Jaron hatte das Feuer schon am Abend zuvor entzündet, um eine gute Glut zu bekommen. Jetzt, am nächsten Morgen, legte er die feuchteren Brennmaterialien auf eine kleine Rampe und hoffte, dass das Nachrutschen funktionieren würde. Er war sich auch nicht sicher, ob das raucherzeugende Material überhaupt reichte. Für einen Testlauf fehlte ihm aber die Geduld. Jaron hoffte einfach, dass ihm die Rauchsäule zumindest als grobe Orientierung für den Hinweg reichen würde. Für den Rückweg vermutete er, dass er sich auf die Kerben verlassen konnte.

Also machte Jaron sich auf den Weg. Der erste Ausflug sollte ihn gen Westen. Die Sonne im Rücken ging er los und stellte bald fest, dass auch in dieser Gegend, wie in seinem Jagdrevier, die Bäume vorwiegend im Westen am stärksten verwittert waren. Also machte er die Kerben auf dieser Seite, damit er sie auf dem Rückweg immer vor sich hatte und sie leichter finden konnte.Gezeichneter Busch

Allerdings kam er nur langsam voran. Der Wald war noch dichter als erwartet und wurde immer wieder von Gestrüpp durchwuchert. Er musste also hart arbeiten, um sich einen möglichst geraden Weg frei zu schlagen. Dafür war die Presche leicht wieder zu erkennen und es würde ihm leicht fallen, den Rückweg zu finden. Außerdem fanden sich unter den niedrigen Büschen immer wieder Beerensträucher. Dankend nahm er die saftigen Beeren als kleine Erfrischung an.

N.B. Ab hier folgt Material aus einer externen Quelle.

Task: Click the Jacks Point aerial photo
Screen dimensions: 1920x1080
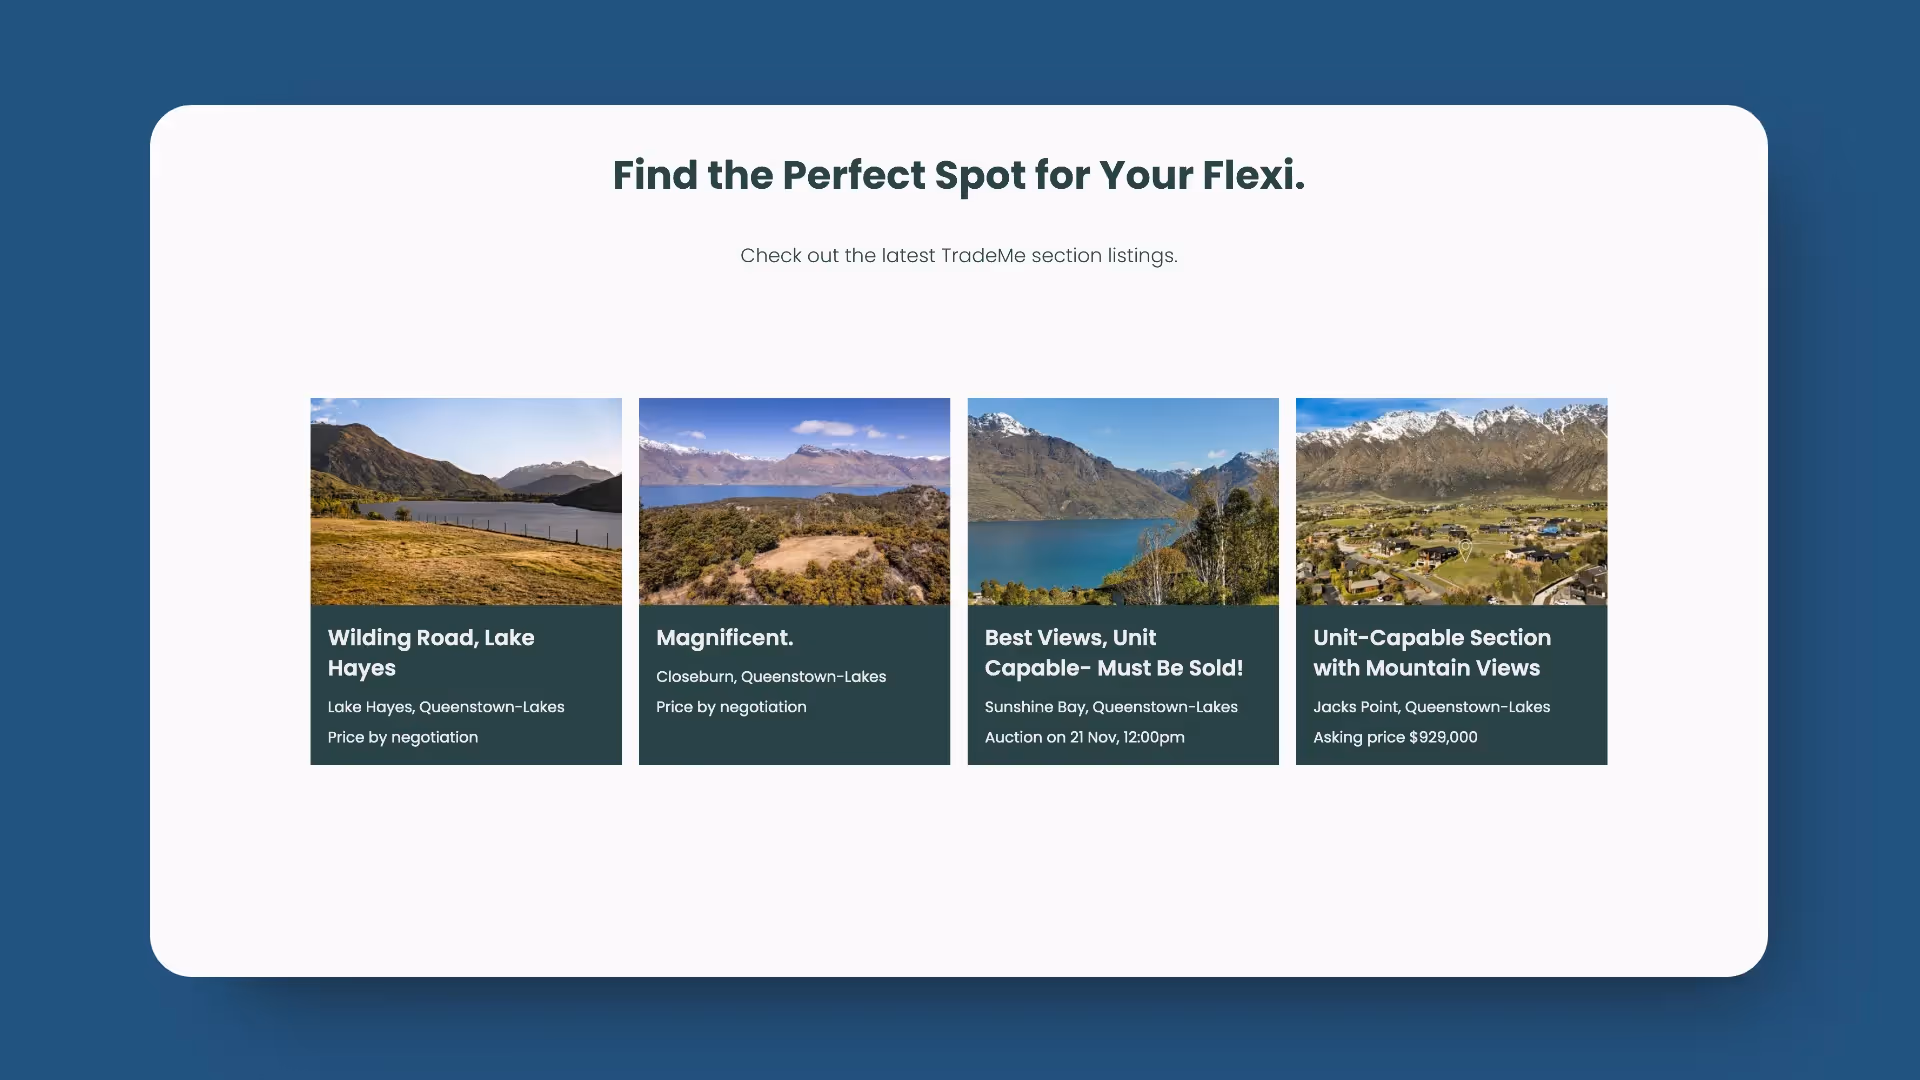Action: [x=1451, y=501]
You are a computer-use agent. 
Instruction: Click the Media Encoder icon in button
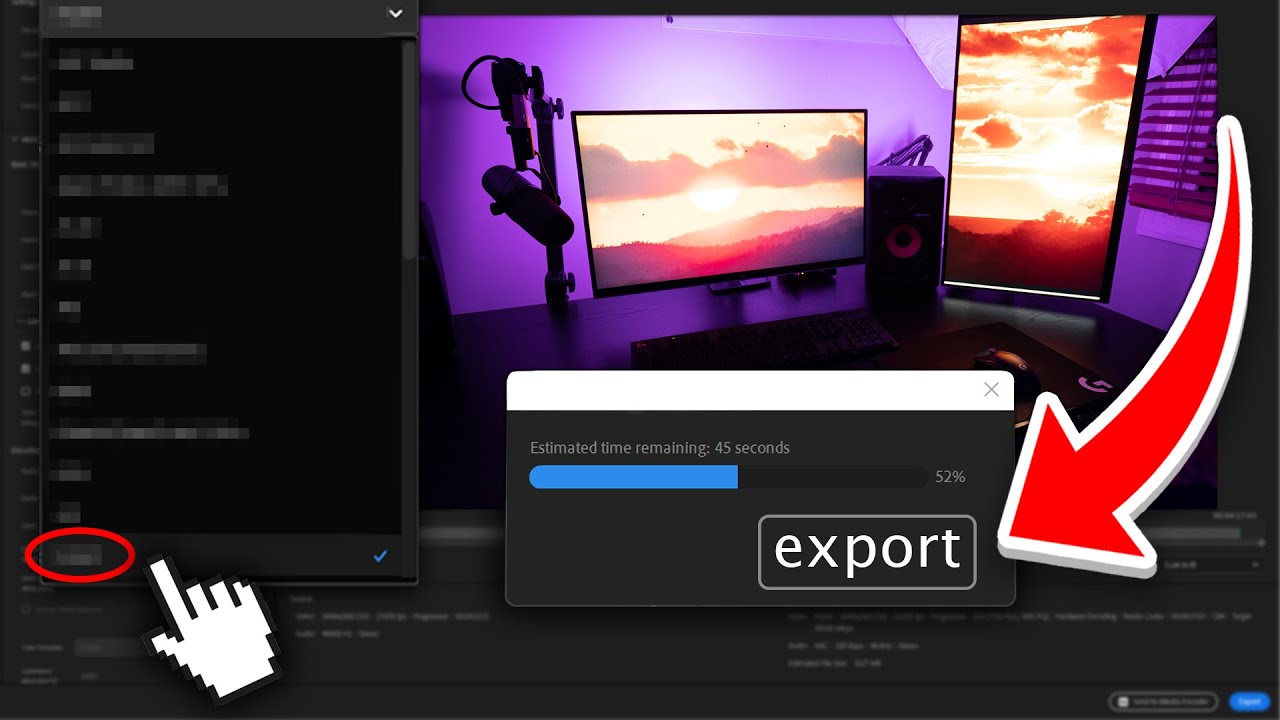click(x=1125, y=701)
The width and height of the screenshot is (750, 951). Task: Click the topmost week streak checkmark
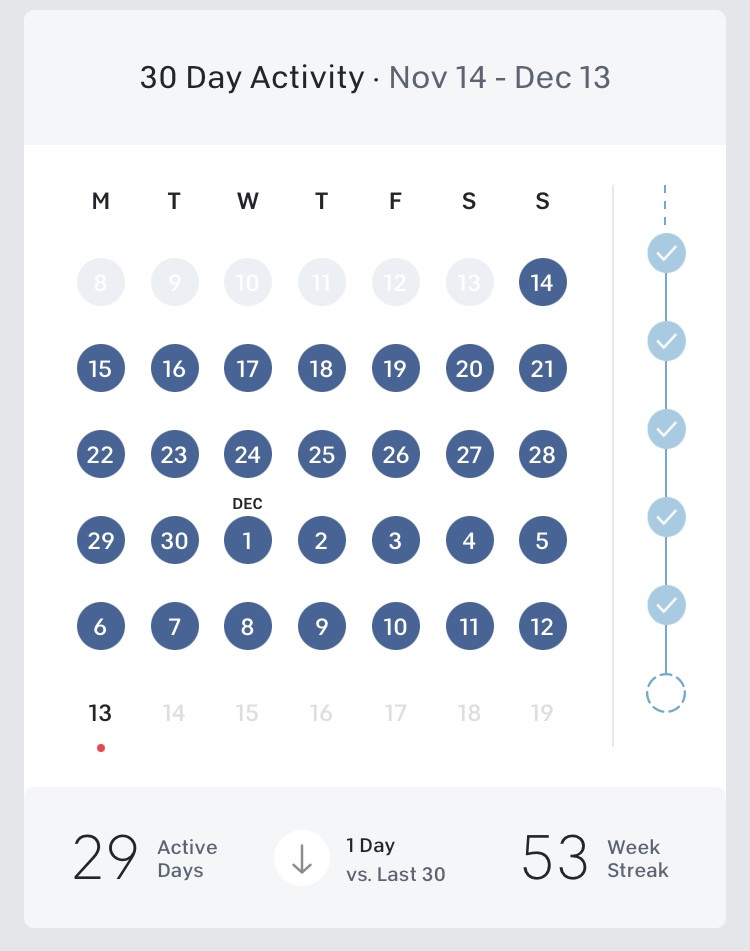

Da sich die Sonne jedoch schon langsam über den Zenit schob und Jaron immer noch nicht an der verhofften Lichtung angekommen war, wurde er allmählich angespannter. Dass er die Rauchsäule schon längst nicht mehr sehen konnte, die Bäume waren einfach zu hoch und zu dicht, stimmte ihn nicht gerade besser. Immer öfter hörte man Flüche durch den Wald schallen.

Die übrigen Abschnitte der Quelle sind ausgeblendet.